*Tasks to carry out*
(1) From the passage about scraping Instagram and Facebook pages, quote the portion starting with "I wasn't the" and going on through "a paid feature.".
(2) Extend the passage about scraping Instagram and Facebook pages, picking up right after its final sentence.
— START OF Text shown —
Again I put it on a server I own and again set it up to run on a regular basis. It worked great for a month or two, and then Instagram slightly changed the HTML code of the profile page. I tweaked my script, and it worked for a few more months. And then Instagram made another change and I haven't had the time to track down exactly what broke.

I wasn't the only one. The service QueryFeed used to offer a free service converting Instagram profiles into RSS feeds too, and then they realized how much time it was going to take to maintain that every time Instagram changes things, and now it's understandably a paid feature.

Let's return to the problem of bringing Facebook events into a website or some other system. There is no public API any more, there is no RSS feed, and Facebook event pages are very difficult to scrape in traditional ways because of how they are rendered. I spent some time examining that setup using the Inspector in my browser.

Inspectors in modern browsers like Chrome, Safari and Firefox allow you to do lots of things, and one of those things is to look at the asynchronous requests between what's usually a Javascript-powered front-end application and the data it's accessing from the server. You'll usually see it labeled as XHR, which stands for XML HTTP Request.
— END OF Text shown —
— START OF Data —
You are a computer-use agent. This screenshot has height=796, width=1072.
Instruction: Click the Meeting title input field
— END OF Data —
— START OF Data —
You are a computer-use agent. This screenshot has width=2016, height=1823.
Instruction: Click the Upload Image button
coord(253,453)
— END OF Data —
— START OF Data —
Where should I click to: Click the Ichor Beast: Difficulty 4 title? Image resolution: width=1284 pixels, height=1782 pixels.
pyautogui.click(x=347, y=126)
— END OF Data —
*Results for the exercise*
(1)
I wasn't the only one. The service QueryFeed used to offer a free service converting Instagram profiles into RSS feeds too, and then they realized how much time it was going to take to maintain that every time Instagram changes things, and now it's understandably a paid feature.

(2)
And if you look at these requests and poke around a bit, you can usually figure out what internal API endpoint is being called to populate the page. In the case of a single Facebook page's events, I found that the Facebook Javascript was talking to their GraphQL endpoint and in particular requesting this function called "Page Events Tab Upcoming Events Card Renderer Query." There was a long list of other query parameters the browser was sending, about 16, and so through the process of elimination I narrowed it down to the 12 parameters that were actually required.

I did this, by the way, using Postman, which is an application available for Windows, Linux and Mac that makes it easy to work with API endpoints and all the pieces that go with that - query parameters, authentication, displaying results. It's stuff that can be a real headache to do on the command line or to whip up a test script for every time, and it's saved me hours of time when I dive into something like this.

So I got to the point where I could reliably retrieve upcoming events for a given Facebook Page ID, and I went ahead and created a proof of concept script that would take an array of Facebook page IDs and put all of the upcoming events for them in a data structure I could work with.

I also experimented with turning this into a WordPress plugin and having that same routine run on a schedule within WordPress, inserting the events it finds as WordPress posts in a custom post type.

WordPress makes this kind of thing really easy, and then I can seamlessly integrate those events into the rest of my content and website.

Now, does Facebook care if we access event data in this way? Yes, yes they do. Their terms of service about Automated Data Collection explicitly states that if you try to extract data from the Facebook platform in an automated way, they can ban you forever. But more likely than anything is that they will change the way their platform works to make this kind of data retrieval even more difficult.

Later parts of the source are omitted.